■女性特有の病気とライフステージについて
●女性の4つのライフステージ
女性の健康には女性ホルモンが深く関わっています。女性ホルモンの1つであるエストロゲンは、女性のライフステージによって分泌量が多くなったり少なくなったりするのですが、この変化にともなっておこりやすい女性特有の病気というものがあります。
それらの病気について予め知っておくことで、予防に役立てることができます。
■ 女性の4つのライフステージ
①思春期・・・・エストロゲンの分泌量が増える時期
②性成熟期・・・エストロゲンの分泌が盛んな時期
③更年期・・・・エストロゲンの分泌量が急激に減少する時期
④老年期・・・・エストロゲンの分泌が乏しくなる時期
持田製薬より引用
①思春期 エストロゲンの分泌量が増える時期
初めての月経(初経)の後、子宮や卵巣が成熟するのにともなってエストロゲンの分泌量が増えます。女性の体は、思春期からしだいに妊娠や出産に向けて準備が整います。
卵巣の機能が完成するまでは月経不順、月経痛などの月経トラブルがあらわれます。月経は女性の健康を知るバロメーターといえます。
②性成熟期 エストロゲンの分泌が盛んな時期
エストロゲンの分泌が盛んなこの時期は、ちょっとしたエストロゲンの変化が体に影響し、月経トラブルが多くなってきます。これまで規則正しかった月経の周期が乱れる(月経不順)など、体は何らかのサインを出しているのかもしれません。不調を放置しないで早めにケアをしましょう。
③更年期 エストロゲンの分泌量が急激に減少する時期
エストロゲンの分泌量が急激に減っていき月経が永久に停止することを閉経といいますが、更年期とは、閉経を挟んだ10年間を指し、体のホルモン環境が激変し、自律神経機能が乱れ、のぼせ、疲れやすい、イライラするといった心身ともに体調を崩しやすい(更年期症状)時期といえます。

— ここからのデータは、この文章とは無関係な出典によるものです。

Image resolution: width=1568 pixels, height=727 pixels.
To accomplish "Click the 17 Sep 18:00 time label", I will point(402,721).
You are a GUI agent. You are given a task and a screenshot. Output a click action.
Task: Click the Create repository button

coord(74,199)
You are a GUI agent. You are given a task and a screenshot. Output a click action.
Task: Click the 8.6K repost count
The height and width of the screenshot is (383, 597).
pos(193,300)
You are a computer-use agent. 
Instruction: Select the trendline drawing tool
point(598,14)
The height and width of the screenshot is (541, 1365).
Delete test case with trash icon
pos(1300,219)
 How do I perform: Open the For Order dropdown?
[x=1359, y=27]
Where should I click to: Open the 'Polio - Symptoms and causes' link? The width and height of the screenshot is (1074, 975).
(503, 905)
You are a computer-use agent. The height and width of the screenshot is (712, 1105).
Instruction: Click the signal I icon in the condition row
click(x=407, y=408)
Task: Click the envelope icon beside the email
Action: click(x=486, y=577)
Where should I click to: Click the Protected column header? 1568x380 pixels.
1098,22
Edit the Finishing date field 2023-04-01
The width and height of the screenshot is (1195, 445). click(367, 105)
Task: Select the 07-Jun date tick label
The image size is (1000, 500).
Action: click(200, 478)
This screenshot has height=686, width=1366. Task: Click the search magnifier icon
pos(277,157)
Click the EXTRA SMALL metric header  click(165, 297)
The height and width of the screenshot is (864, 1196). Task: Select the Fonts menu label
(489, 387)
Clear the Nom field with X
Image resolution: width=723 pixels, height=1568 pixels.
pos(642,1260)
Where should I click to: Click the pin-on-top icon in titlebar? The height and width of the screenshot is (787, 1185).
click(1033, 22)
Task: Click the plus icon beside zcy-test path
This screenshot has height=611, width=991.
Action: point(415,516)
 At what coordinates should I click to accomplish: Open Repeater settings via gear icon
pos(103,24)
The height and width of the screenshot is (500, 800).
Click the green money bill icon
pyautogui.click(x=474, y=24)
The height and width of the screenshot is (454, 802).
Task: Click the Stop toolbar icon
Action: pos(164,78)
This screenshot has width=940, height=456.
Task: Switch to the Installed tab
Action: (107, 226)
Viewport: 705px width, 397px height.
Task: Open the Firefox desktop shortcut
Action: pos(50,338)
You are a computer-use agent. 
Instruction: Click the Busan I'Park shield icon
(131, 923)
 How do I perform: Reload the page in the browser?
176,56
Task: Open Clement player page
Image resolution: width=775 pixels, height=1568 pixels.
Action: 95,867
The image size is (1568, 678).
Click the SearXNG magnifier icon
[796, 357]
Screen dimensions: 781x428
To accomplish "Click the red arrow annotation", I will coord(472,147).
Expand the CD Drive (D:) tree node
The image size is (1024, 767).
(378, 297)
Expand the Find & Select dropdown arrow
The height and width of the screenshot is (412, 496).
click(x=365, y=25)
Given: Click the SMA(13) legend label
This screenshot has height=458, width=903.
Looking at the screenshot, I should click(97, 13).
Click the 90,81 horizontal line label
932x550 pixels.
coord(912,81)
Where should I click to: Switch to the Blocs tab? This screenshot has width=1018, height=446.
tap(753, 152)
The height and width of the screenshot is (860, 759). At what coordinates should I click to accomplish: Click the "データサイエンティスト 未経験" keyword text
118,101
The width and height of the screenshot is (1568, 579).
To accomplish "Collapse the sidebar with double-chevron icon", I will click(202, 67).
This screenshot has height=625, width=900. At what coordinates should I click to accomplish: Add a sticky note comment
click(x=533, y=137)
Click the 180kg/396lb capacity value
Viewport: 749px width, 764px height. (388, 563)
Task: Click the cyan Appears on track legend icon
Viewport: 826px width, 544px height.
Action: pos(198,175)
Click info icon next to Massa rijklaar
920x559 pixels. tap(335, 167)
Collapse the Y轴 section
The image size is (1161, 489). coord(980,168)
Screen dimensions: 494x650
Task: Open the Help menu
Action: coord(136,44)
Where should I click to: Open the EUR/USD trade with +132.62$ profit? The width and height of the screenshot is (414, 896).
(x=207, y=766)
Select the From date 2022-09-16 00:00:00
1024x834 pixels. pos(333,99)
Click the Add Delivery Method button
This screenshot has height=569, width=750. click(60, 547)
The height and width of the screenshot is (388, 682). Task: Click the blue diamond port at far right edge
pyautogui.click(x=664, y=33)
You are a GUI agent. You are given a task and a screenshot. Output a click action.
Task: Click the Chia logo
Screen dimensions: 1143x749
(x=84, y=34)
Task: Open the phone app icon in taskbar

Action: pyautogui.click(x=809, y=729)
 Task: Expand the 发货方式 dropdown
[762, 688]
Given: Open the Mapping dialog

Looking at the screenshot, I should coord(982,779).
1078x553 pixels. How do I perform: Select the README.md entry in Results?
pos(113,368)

症状には個人差がありますが、日常生活に支障がでるほどの症状があらわれることがあり、この場合は更年期障害とよびます。
また、エストロゲンは皮膚や粘膜の潤いを保ち、骨の代謝を活発にする役割も担っている他、悪玉コレステロール(LDLコレステロール)を減らし、善玉コレステロール(HDLコレステロール)を増やしたり、血管を拡げる作用もあり、動脈硬化を起こりにくくするといった役割がありますが、このエストロゲンが減少すれば、当然これまでのようにエストロゲンの恩恵にあずかれなくなり、脂質異常症や動脈硬化、骨粗しょう症などが起こってくる可能性が高まります。
④老年期 エストロゲンの分泌が乏しくなる時期
寿命が大幅に延び、エストロゲンの恩恵を受けられないこの期間が長くなりました。これまで以上に、エストロゲンで維持していたお肌、骨、血管などの病気には気をつけるようにしましょう。また、エストロゲンの減少によりうつ症状などがあらわれることもあります。
このように女性の体はエストロゲンの量によって様々な影響を受けますが、このエストロゲンの減少によって起きる骨粗しょう症という病気と歯周病の間には大きな因果関係があるのです。
歯周病という病気は細菌の感染によって歯を支えている歯の周りの骨が溶かされてしまうことにより、歯がぐらぐらになって抜け落ちてしまう病気なのですが、これに輪をかけるようにエストロゲンの減少によって骨粗しょう症という病気が進めば、歯周病にとってはとても好都合な状況であり、歯周病が加速的に進行してしまうようになるということは容易に想像ができます。
したがって、更年期になる前に少しでもお口の状態を良くしておくことがとても大切になるのです。